If you're used to drinking nothing but the best, at upwards of £25 a bottle, you're unlikely to need, "much guidance. For wine explorers on tighter budgets, the general consensus is that you won't taste much of Burgundy's excitement in Ireland for under £10; but for anybody who is prepared to venture the occasional £10 to £15, there are, definitely some wines which point, in their delicacy and complexity, towards the paradise that the great names promise.
To find them, it helps to know a little about the upheaval which the Burgundian wine business has undergone in the past decade or two. In the past, the key players in the trade were the negociants - the merchants, who would blends and bottle wines produced from the grapes of various growers.

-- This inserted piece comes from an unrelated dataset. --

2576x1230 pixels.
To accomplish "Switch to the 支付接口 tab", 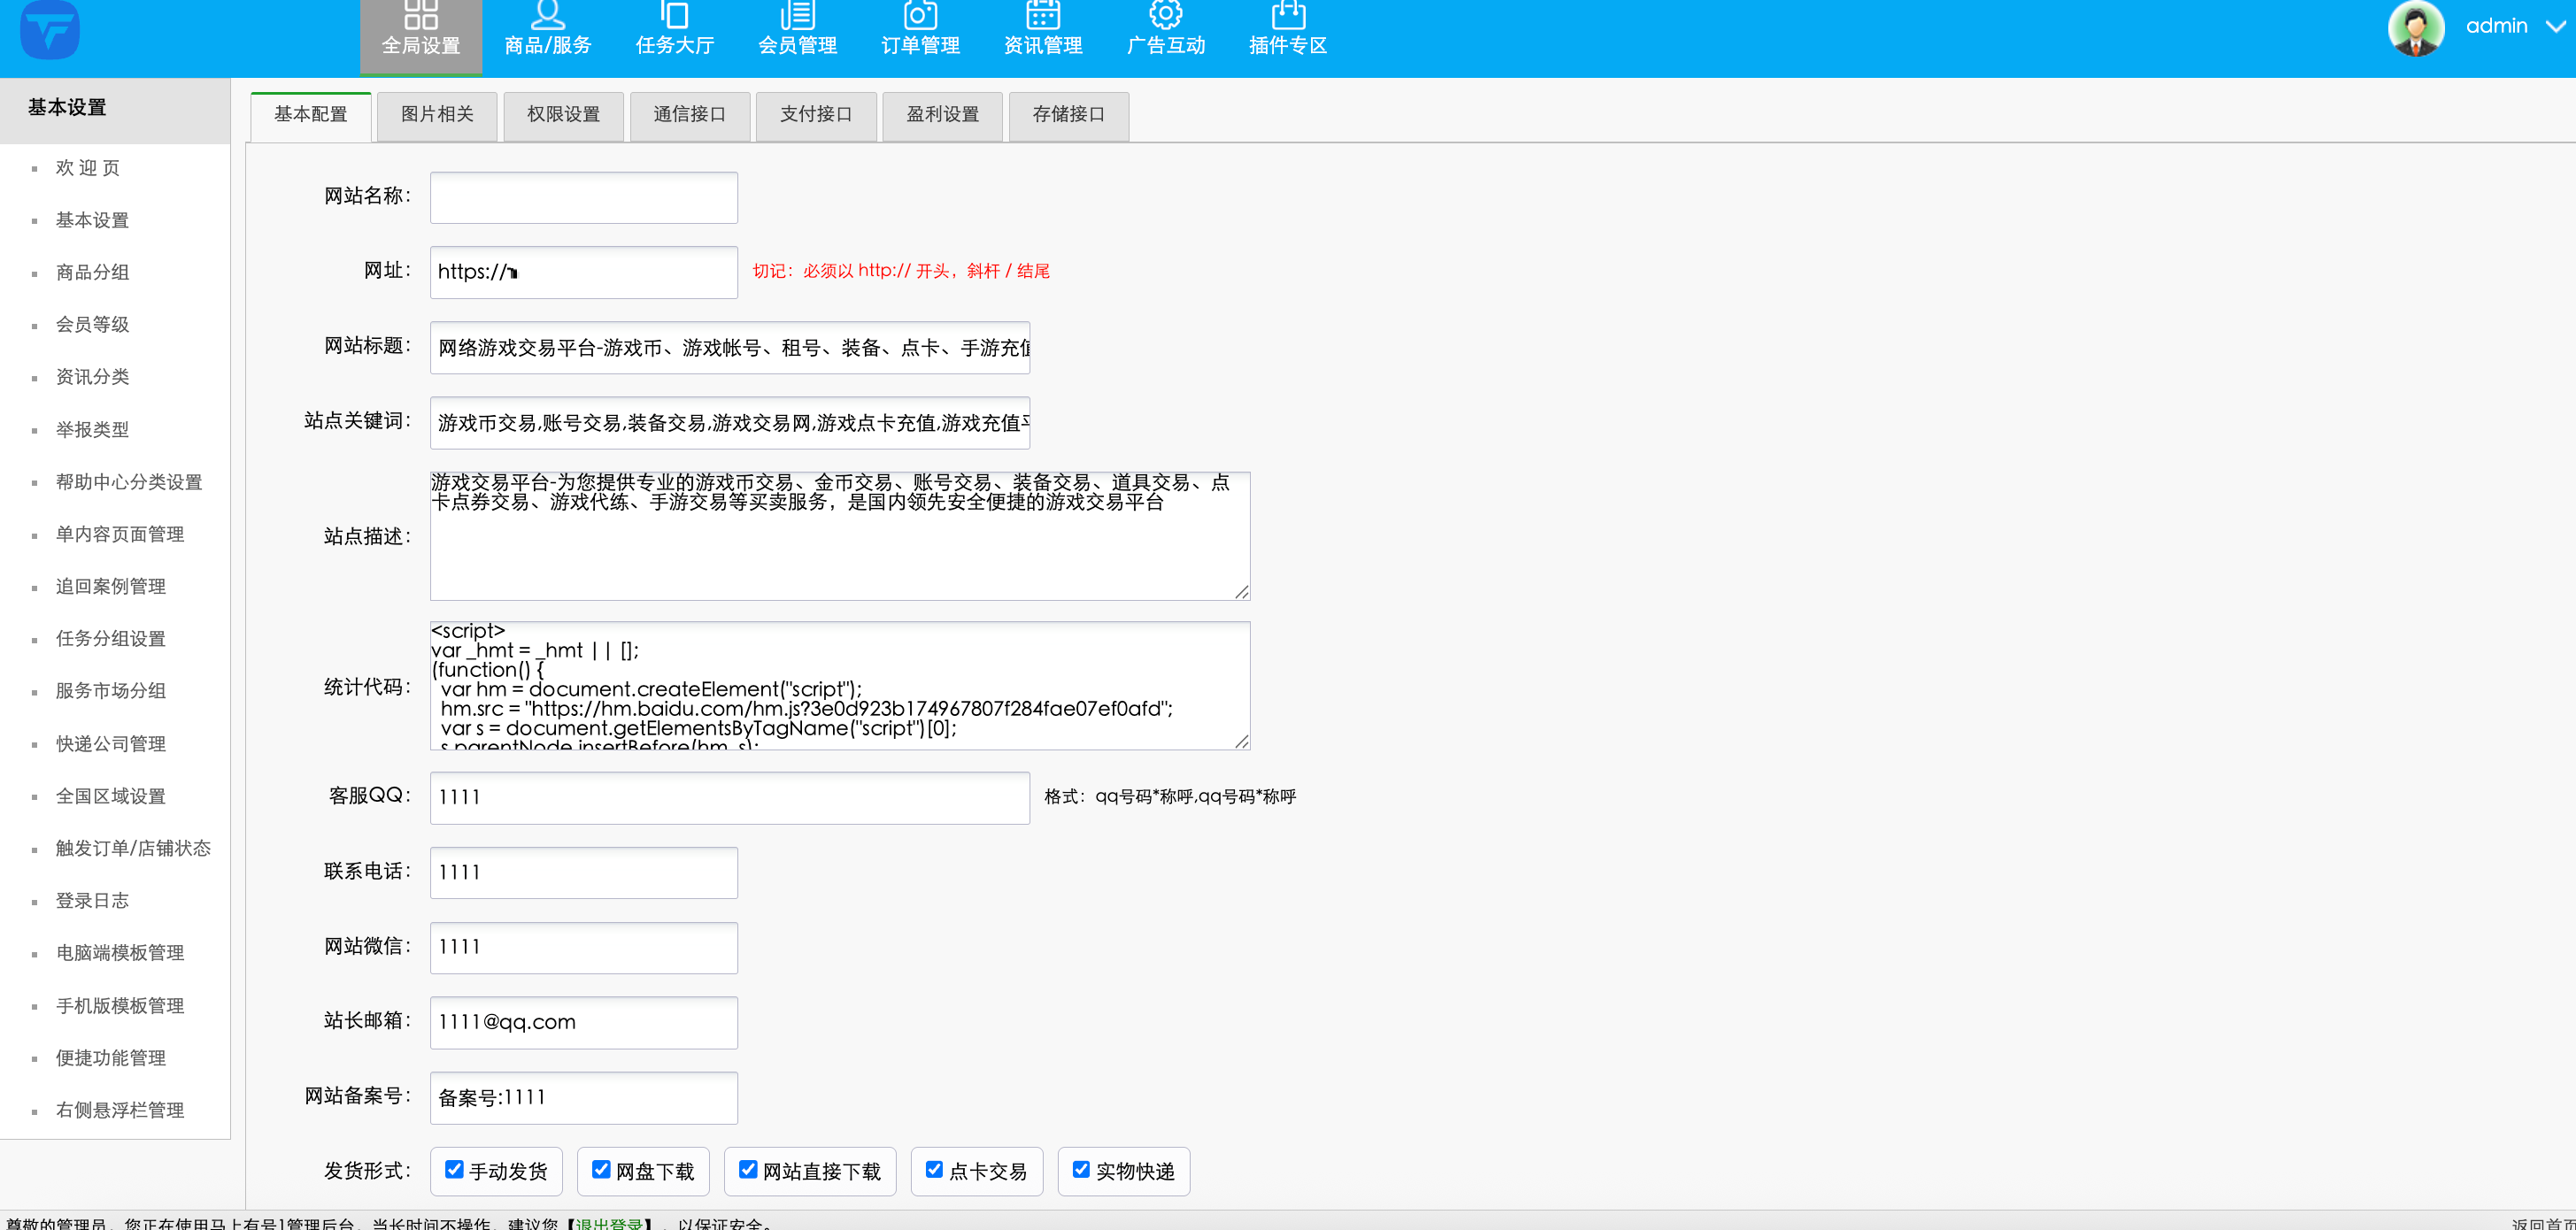I will click(815, 115).
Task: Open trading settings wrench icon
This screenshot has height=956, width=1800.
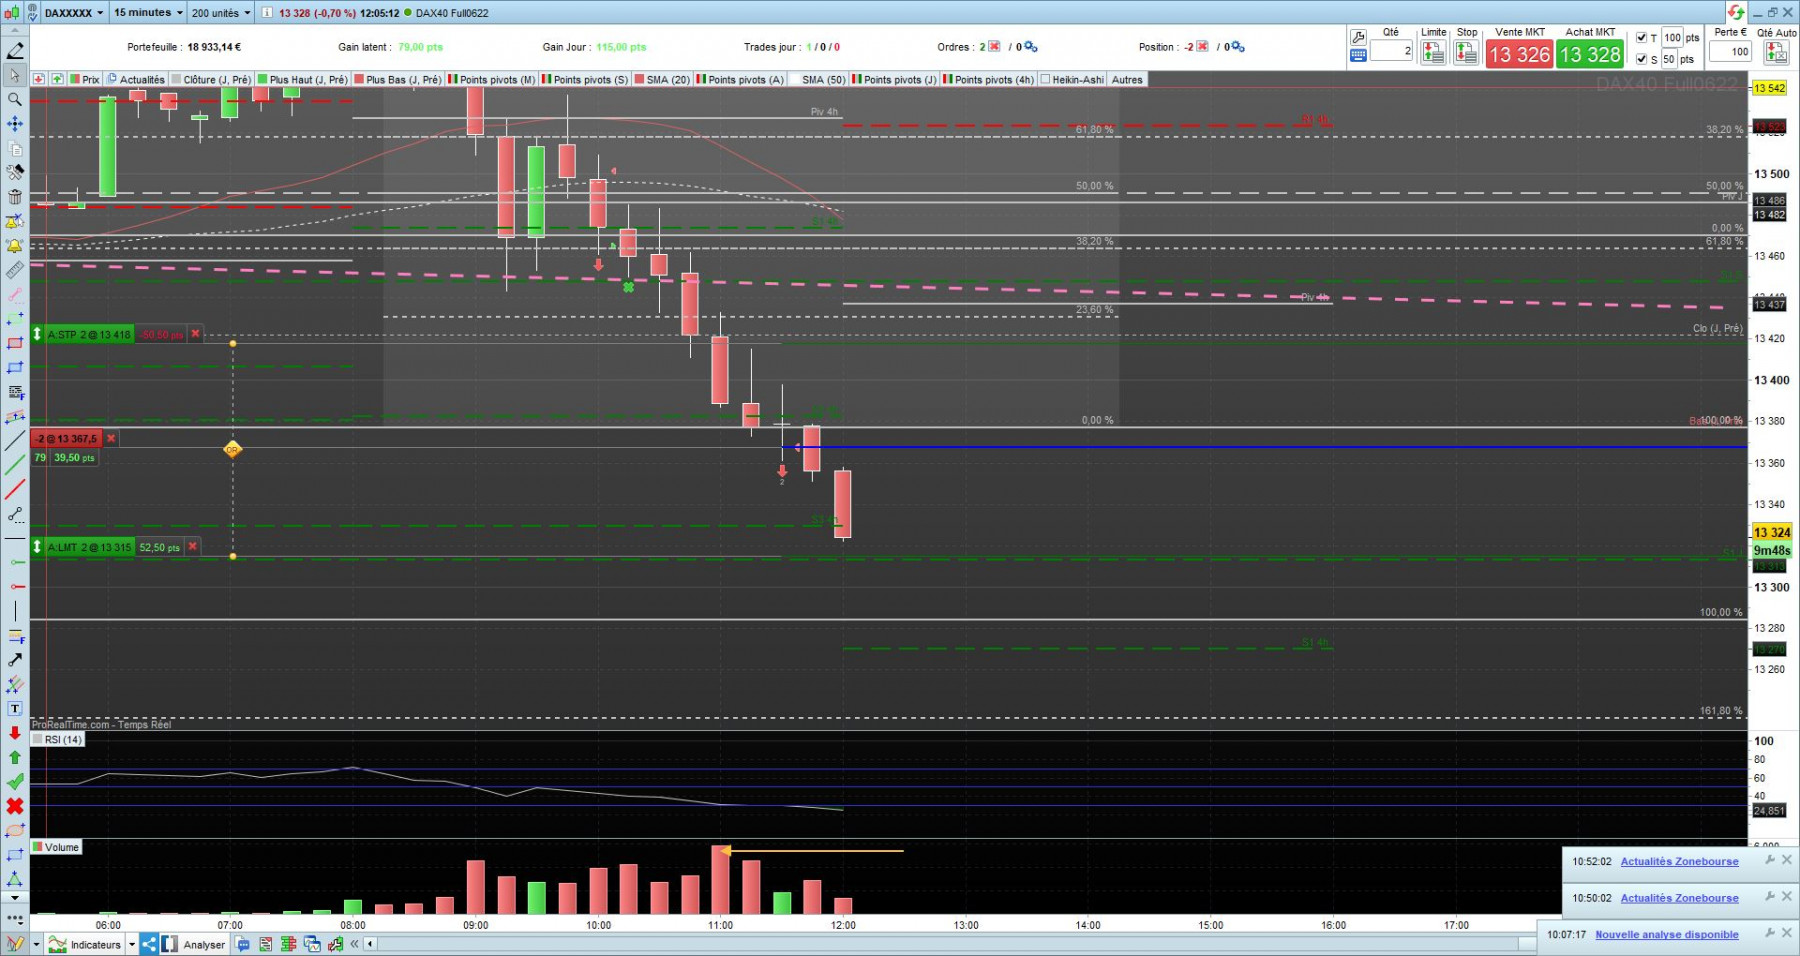Action: pos(1358,37)
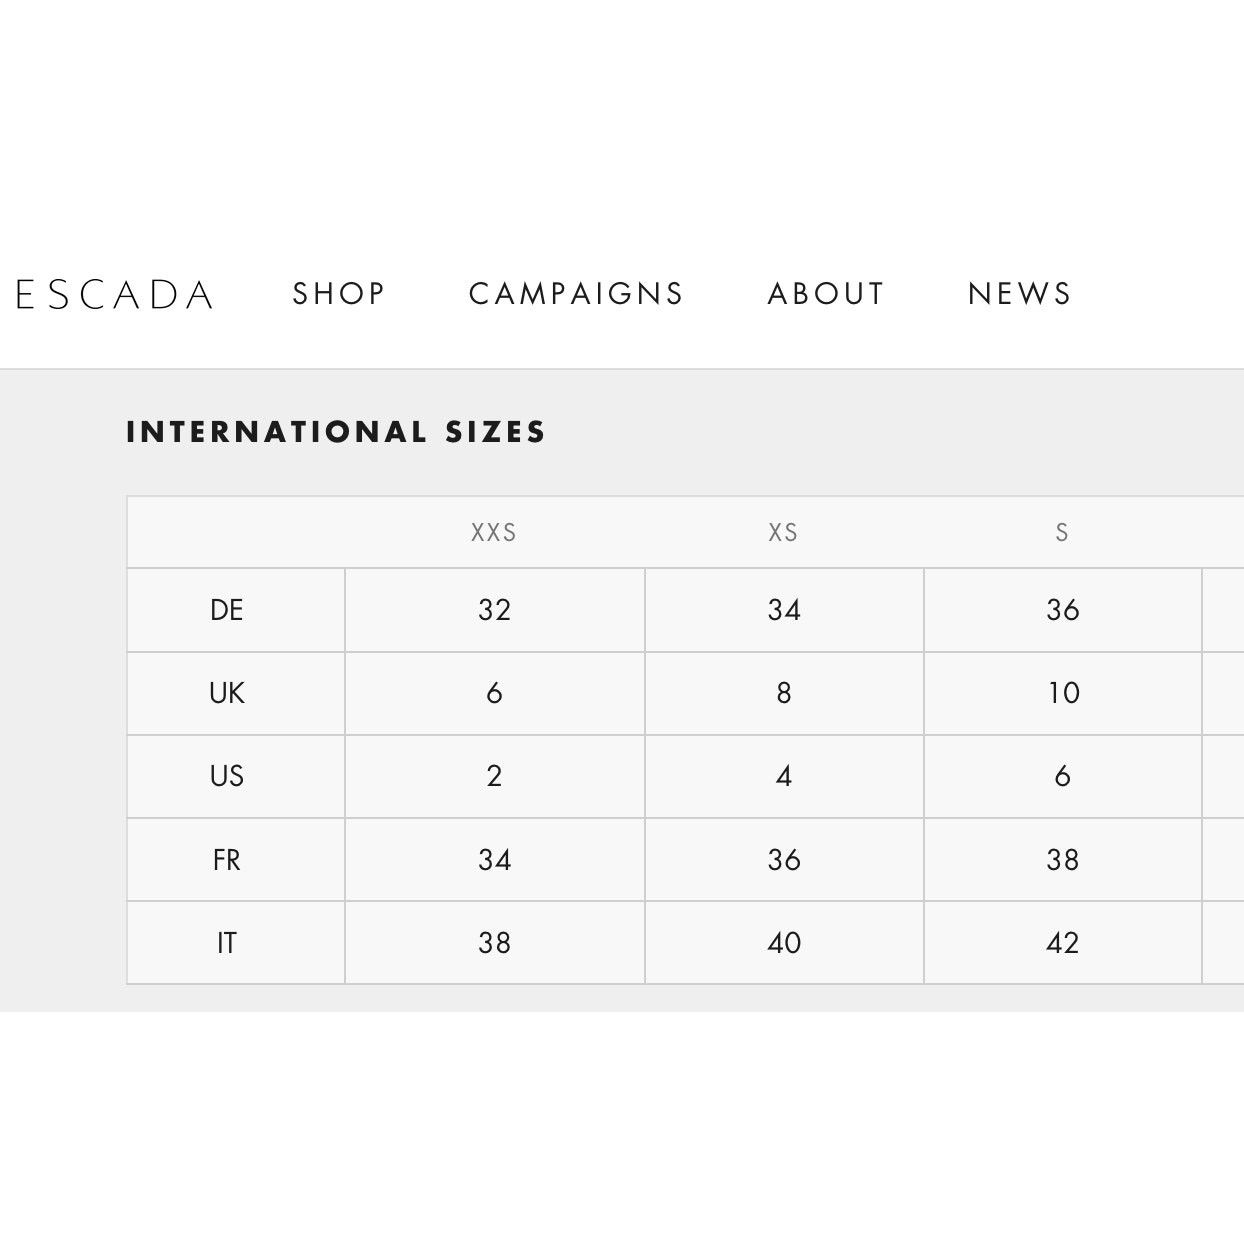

Gradually, the balance of power has shifted to the growers. Many now produce excellent wines from their own individual domaines and are half way to being negociants themselves in the way they handle the international market. Some of the better traditional negociants, meanwhile, have bought vineyards so that they, too, can meet the current demand for wine that carries the imprimatur of one grower winemaker.
Besides pushing up quality, this trend puts a particular shape on Burgundy for beginners. To start off with, it's probably not a bad idea to concentrate on some of the most reliable negociants (bearing in mind that some familiar old names have totally changed their identity in the mergers and takeovers of recent years).
Jadot, Drouhin, Faivcley are among those who stand for quality, working as both merchants and growers. The next step is to become familiar with some of the most dynamic growers - names such as Jean Marc Boillot, Tollot Beaut, Armand Rousseau, Daniel Rion, Jacques Seysses of Domaine Dujac, Bruno Clavelier in Vosne Romance, and others which any Burgundy addicted wine merchant will willingly uncover. Many of the wines from producers such as these will set you back a lot more than £15, but they are worth aspiring to.